- **Problem to work on**: Please restate each entry that follows word for word.

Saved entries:
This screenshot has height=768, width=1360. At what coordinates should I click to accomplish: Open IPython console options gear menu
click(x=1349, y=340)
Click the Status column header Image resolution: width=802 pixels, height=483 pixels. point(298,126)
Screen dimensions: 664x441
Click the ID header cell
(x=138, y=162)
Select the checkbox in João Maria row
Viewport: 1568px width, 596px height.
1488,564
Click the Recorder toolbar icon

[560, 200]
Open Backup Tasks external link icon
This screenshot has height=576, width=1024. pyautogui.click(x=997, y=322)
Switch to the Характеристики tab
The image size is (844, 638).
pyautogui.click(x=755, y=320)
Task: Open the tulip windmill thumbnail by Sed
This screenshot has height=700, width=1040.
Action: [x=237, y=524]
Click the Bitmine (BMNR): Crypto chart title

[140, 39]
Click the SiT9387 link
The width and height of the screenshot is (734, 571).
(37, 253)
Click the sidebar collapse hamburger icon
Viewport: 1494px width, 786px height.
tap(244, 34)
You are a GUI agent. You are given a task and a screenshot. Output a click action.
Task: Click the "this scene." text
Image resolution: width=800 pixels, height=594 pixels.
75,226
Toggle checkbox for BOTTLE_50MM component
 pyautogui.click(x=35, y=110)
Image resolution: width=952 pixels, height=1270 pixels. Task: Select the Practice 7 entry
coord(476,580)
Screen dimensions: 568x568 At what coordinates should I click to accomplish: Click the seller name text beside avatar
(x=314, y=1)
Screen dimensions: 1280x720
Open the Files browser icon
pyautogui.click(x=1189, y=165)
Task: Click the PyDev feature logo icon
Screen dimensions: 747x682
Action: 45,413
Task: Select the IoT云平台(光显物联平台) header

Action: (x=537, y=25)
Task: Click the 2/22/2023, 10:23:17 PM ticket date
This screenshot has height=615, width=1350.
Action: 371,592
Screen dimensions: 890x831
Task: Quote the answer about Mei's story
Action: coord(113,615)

- **Response**:
This screenshot has height=768, width=1360. At what coordinates should I click to accomplish: Open IPython console options gear menu
click(x=1349, y=340)
Click the Status column header Image resolution: width=802 pixels, height=483 pixels. point(298,126)
Screen dimensions: 664x441
Click the ID header cell
(x=138, y=162)
Select the checkbox in João Maria row
Viewport: 1568px width, 596px height.
1488,564
Click the Recorder toolbar icon

[560, 200]
Open Backup Tasks external link icon
This screenshot has height=576, width=1024. pyautogui.click(x=997, y=322)
Switch to the Характеристики tab
The image size is (844, 638).
pyautogui.click(x=755, y=320)
Task: Open the tulip windmill thumbnail by Sed
This screenshot has height=700, width=1040.
Action: [x=237, y=524]
Click the Bitmine (BMNR): Crypto chart title

[140, 39]
Click the SiT9387 link
The width and height of the screenshot is (734, 571).
(37, 253)
Click the sidebar collapse hamburger icon
Viewport: 1494px width, 786px height.
tap(244, 34)
You are a GUI agent. You are given a task and a screenshot. Output a click action.
Task: Click the "this scene." text
Image resolution: width=800 pixels, height=594 pixels.
75,226
Toggle checkbox for BOTTLE_50MM component
 pyautogui.click(x=35, y=110)
Image resolution: width=952 pixels, height=1270 pixels. Task: Select the Practice 7 entry
coord(476,580)
Screen dimensions: 568x568 At what coordinates should I click to accomplish: Click the seller name text beside avatar
(x=314, y=1)
Screen dimensions: 1280x720
Open the Files browser icon
pyautogui.click(x=1189, y=165)
Task: Click the PyDev feature logo icon
Screen dimensions: 747x682
Action: 45,413
Task: Select the IoT云平台(光显物联平台) header

Action: (x=537, y=25)
Task: Click the 2/22/2023, 10:23:17 PM ticket date
This screenshot has height=615, width=1350.
Action: 371,592
Screen dimensions: 890x831
Task: Quote the answer about Mei's story
Action: coord(113,615)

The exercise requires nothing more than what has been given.